* _Work to complete_
Leave out the pictures, and quote exactly the lines running from the one with "The image size" through the last line of the entries below.

•••

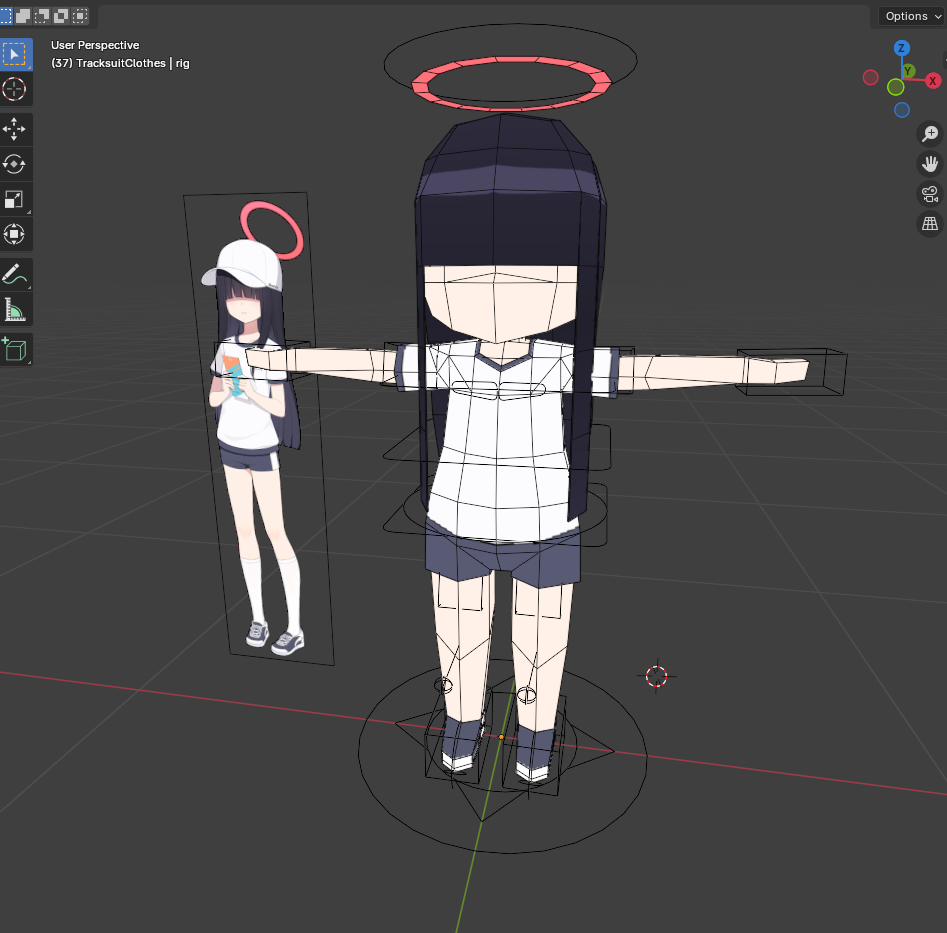Enable Intersect selection mode icon
Screen dimensions: 947x933
80,15
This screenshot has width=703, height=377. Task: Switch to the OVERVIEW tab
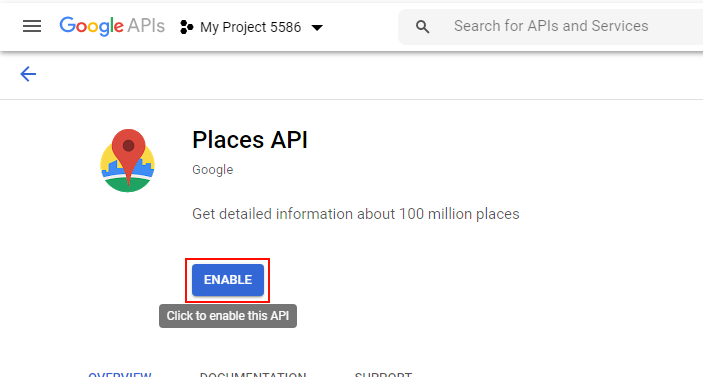[x=120, y=374]
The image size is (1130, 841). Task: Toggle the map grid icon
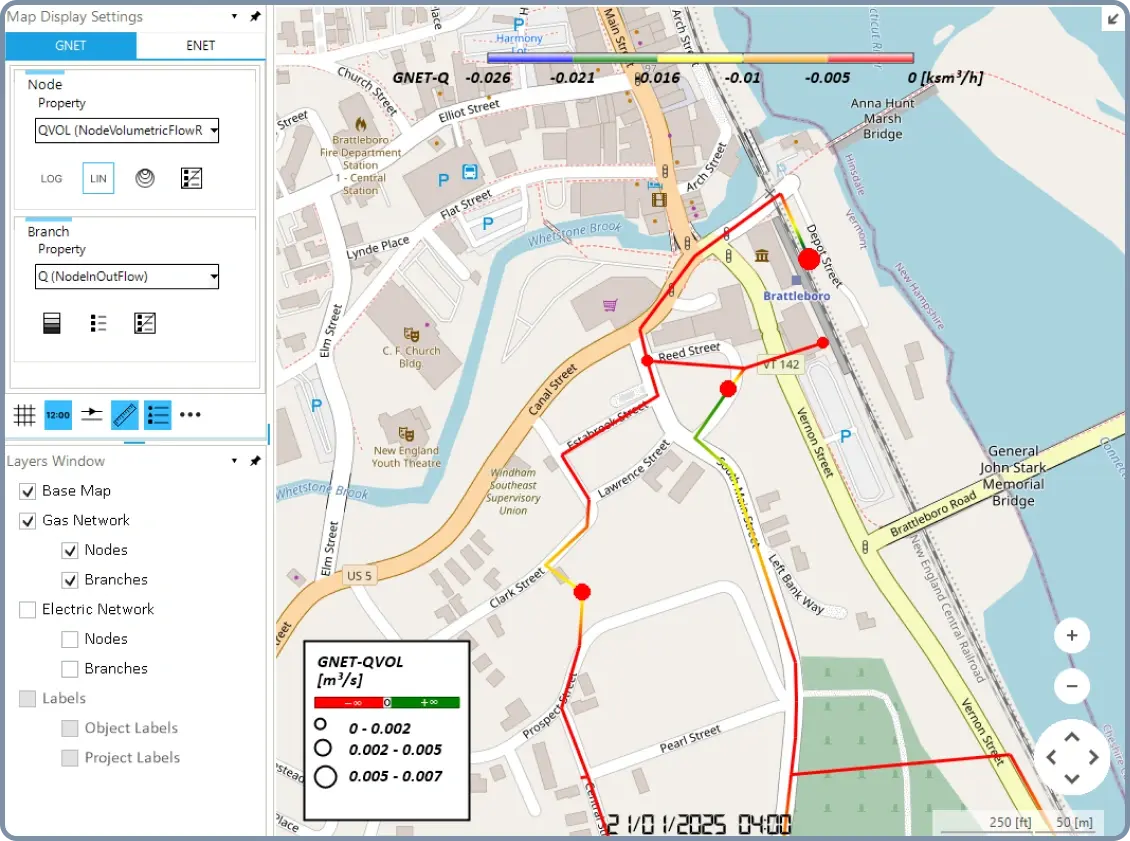25,414
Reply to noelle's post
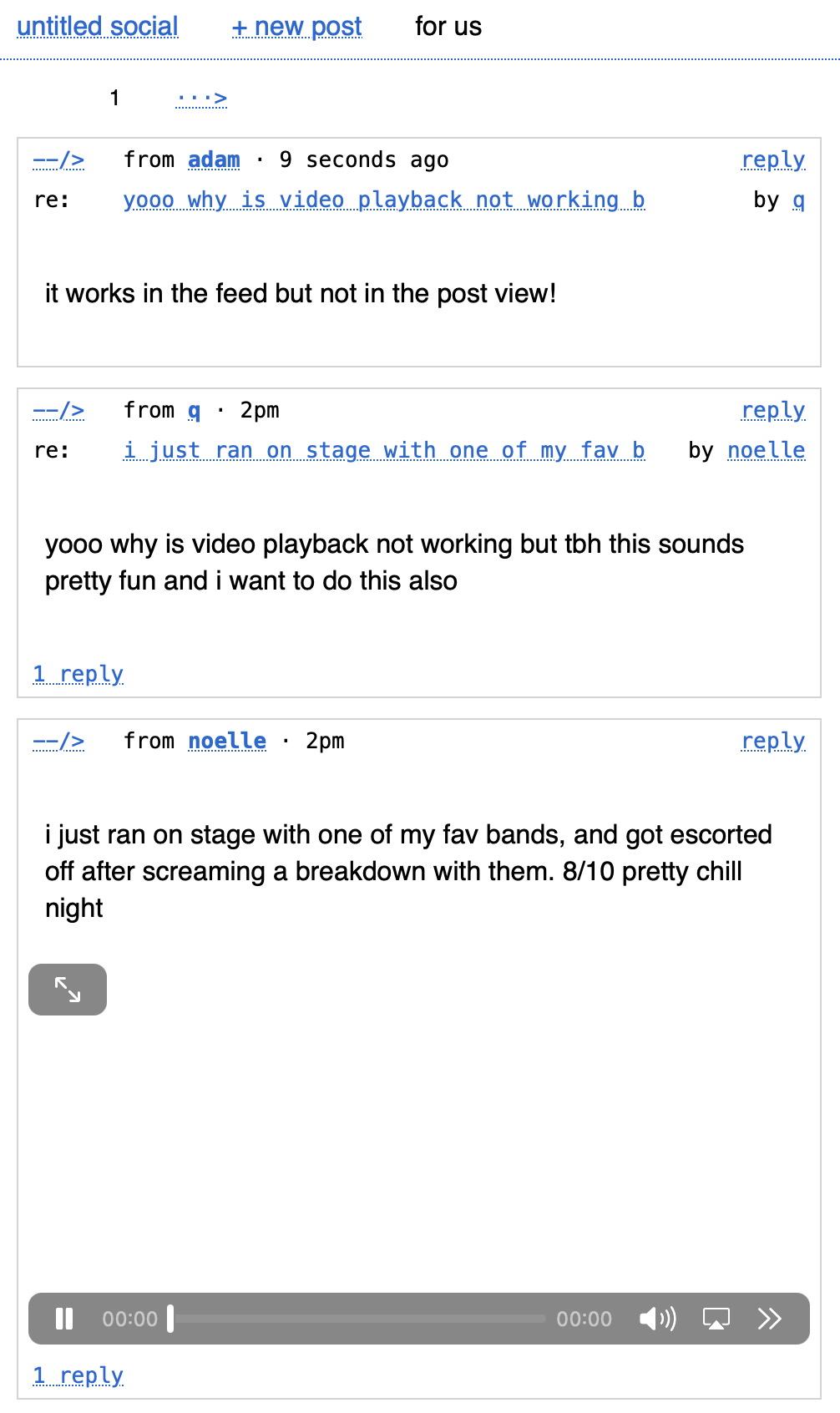 [772, 741]
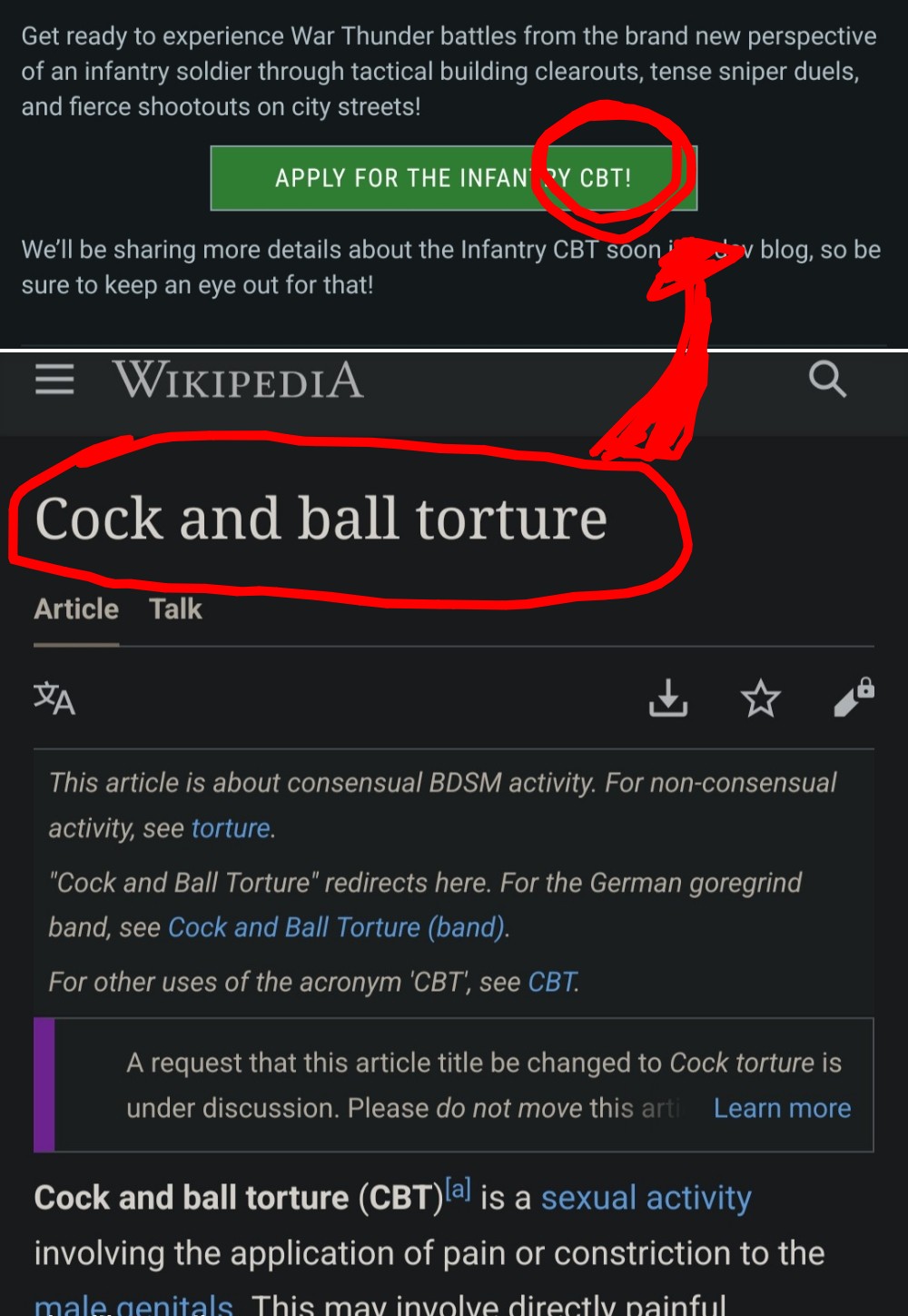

•••

* _Output below_
The image size is (1130, 841). Task: Toggle the map grid icon
25,414
Reply to noelle's post
 [772, 741]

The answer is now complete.